3. M. Murali Mohan: Veteran Actor and Senior Jury Member who participated in the selection of the decade awards (2014–2023).

==Special awards==
Six special awards are given honoring eminent film personalities for their outstanding contribution to Indian cinema and Telugu cinema. The winners of the year 2025 are as follows:

| Award | Awardee(s) |
|---|---|
| NTR National Film Award - Artist only | Nandamuri Balakrishna |
| Paidi Jairaj Film Award - Indian film personality | Mani Ratnam |
| Raghupathi Venkaiah Film Award - Other than film artist Telugu | Yandamuri Veerendranath |
| B N Reddy Film Award - Telugu film director | Sukumar |
| Nagireddy & Chakrapani Film Award - Telugu producer | Atluri Purnachandra Rao |
| Kantha Rao Award - Telugu artist | Vijay Deverakonda |

==Main awards==
Winners of the awards were announced on 30 May 2025 by the Government of Telangana. The winners were felicitated at the grand ceremony held on 14 June 2025, at HITEX Exhibition Centre, Hyderabad.

===Feature Film===

| Award | Film | Awardee(s) |
|---|---|---|
| First Best Feature Film | Kalki 2898 AD | Producer: C. Aswini Dutt Director: Nag Ashwin |
| Second Best Feature Film | Pottel | Producer: Nishank Reddy Kuruthi Suresh Kumar Sadige Director: Sahith Mothkuri |
| Third Best Feature Film | Lucky Baskhar | Producer: Suryadevara Naga Vamsi Director: Venky Atluri |
| Feature Film on National Integration, Communal Harmony and Social Uplift | Committee Kurrollu | Producer: Padmaja Konidela Jayalakshmi Adapaka Director: Yadhu Vamsi |
| Feature Film on Environment, Heritage and History | Razakar | Producer: Gudur Narayana Reddy Director: Yata Satyanarayana |
| Dr.
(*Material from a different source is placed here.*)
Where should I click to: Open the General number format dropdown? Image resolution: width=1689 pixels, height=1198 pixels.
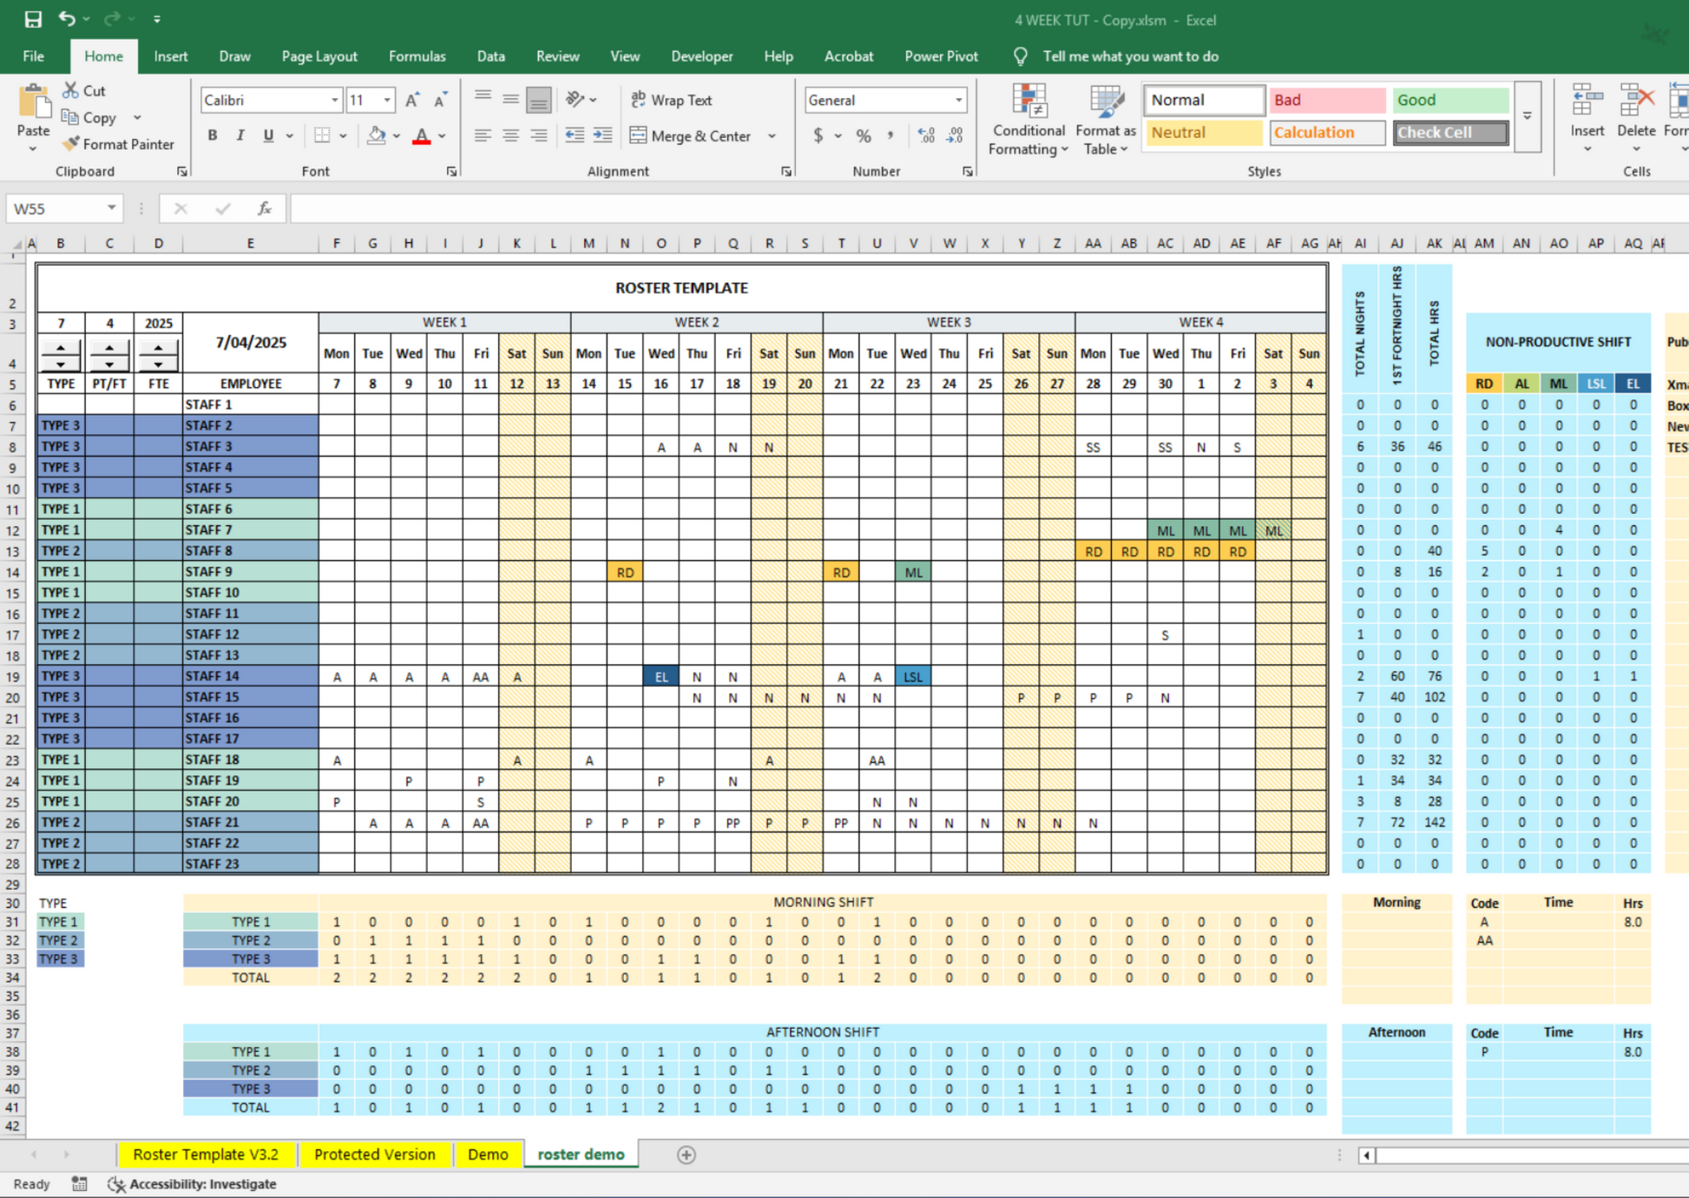[x=958, y=100]
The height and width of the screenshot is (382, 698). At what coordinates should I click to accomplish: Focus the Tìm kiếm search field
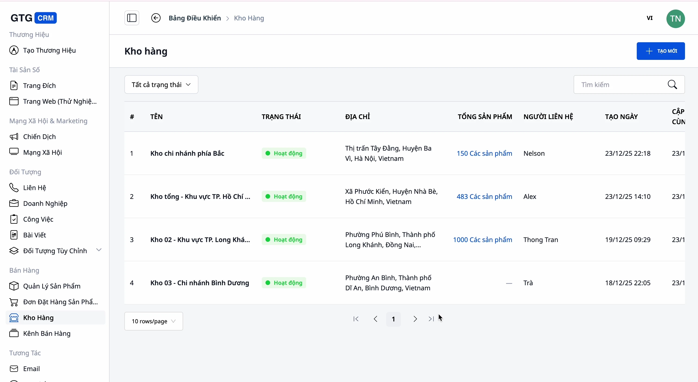(x=621, y=85)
M Prabhakar Reddy Best Wholesome Entertainment Film | Aay | Producer: Bunny Vas Director: Anji K. Maniputhra |
| Best Debut Film of a Director | Committee Kurrollu | Yadhu Vamsi |
| Best Children's Film | 35 Chinna Katha Kaadu | Producer: Srujan Yarabolu Siddharth Rallapalli Director: Nanda Kishore Emani |

===Individual and Technical Awards===

| Award | Awardee(s) | Film |
| Best Director | Nag Ashwin | Kalki 2898 AD |
| Best Actor | Allu Arjun | Pushpa 2: The Rule |
| Best Actress | Nivetha Thomas | 35 Chinna Katha Kaadu |
| Best Supporting Actor | S. J. Surya | Saripodhaa Sanivaaram |
| Best Supporting Actress | Sharanya Pradeep | Ambajipeta Marriage Band |
| Best Child Actor | Master Arun Dev Pothula | 35 Chinna Katha Kaadu |
| Best Child Actress | Baby Harika | Mercy Killing |
| Best Comedian | Satya | Mathu Vadalara 2 |
Vennela Kishore
| Best Music Director | Bheems Ceciroleo | Razakar |
| Best Lyricist | Chandrabose | Raju Yadav |
| Best Male Playback Singer | Sid Sriram | Ooru Peru Bhairavakona ("Nijame Ne Chebutunna") |
| Best Female Playback Singer | Shreya Ghoshal | Pushpa 2: The Rule ("Sooseki") |
| Best Story Writer | Siva Paladugu | Music Shop Murthy |
| Best Screenplay Writer | Venky Atluri | Lucky Baskhar |
| Best Cinematographer | Vishwanath Reddy Chelumalla | Gaami |
| Best Editor | Naveen Nooli | Lucky Baskar |
| Best Audiographer | Aravind Menon | Gaami |
| Best Choreographer | Ganesh Acharya | Devara: Part 1 |
| Best Art Director | Nitin Zihani Choudhary | Kalki 2898 AD |
| Best Action Choreographer | K. Chandrasekhar Rathod | Gangster |
| Best Make-up Artist | Nalla Seenu | Razakar |
| Best Costume Designer | Archana Rao | Kalki 2898 AD |
Ajay Kumar
| Special Jury Award | Dulquer Salmaan | Lucky Bhaskar |
| Ananya Nagalla | Pottel |
| Sujith and Sandeep | KA |
| Prashanth Reddy and Rajesh Kallepalle | Raju Yadav |
| Special Mention | Faria Abdullah | Mathu Vadalara 2 |

==Criticism==
It was reported that the jury members of the 2024 awards only partially watched a few films that were nominated for the award, and winners were made according to the "whims and fancies" of the jury members.

A group of social activists have written formal letter to the Telangana Government to withdraw award presented to the film Razakar: The Silent Genocide Of Hyderabad which won in the Best Historical Film category. They argued that the film is "highly polarising" and "propaganda-driven." They criticised the jury's decision, pointing to a specific clause in the Telangana Gaddar Film Awards Regulations, 2024: “The jury must not consider films that disrupt communal harmony and cultural integrity."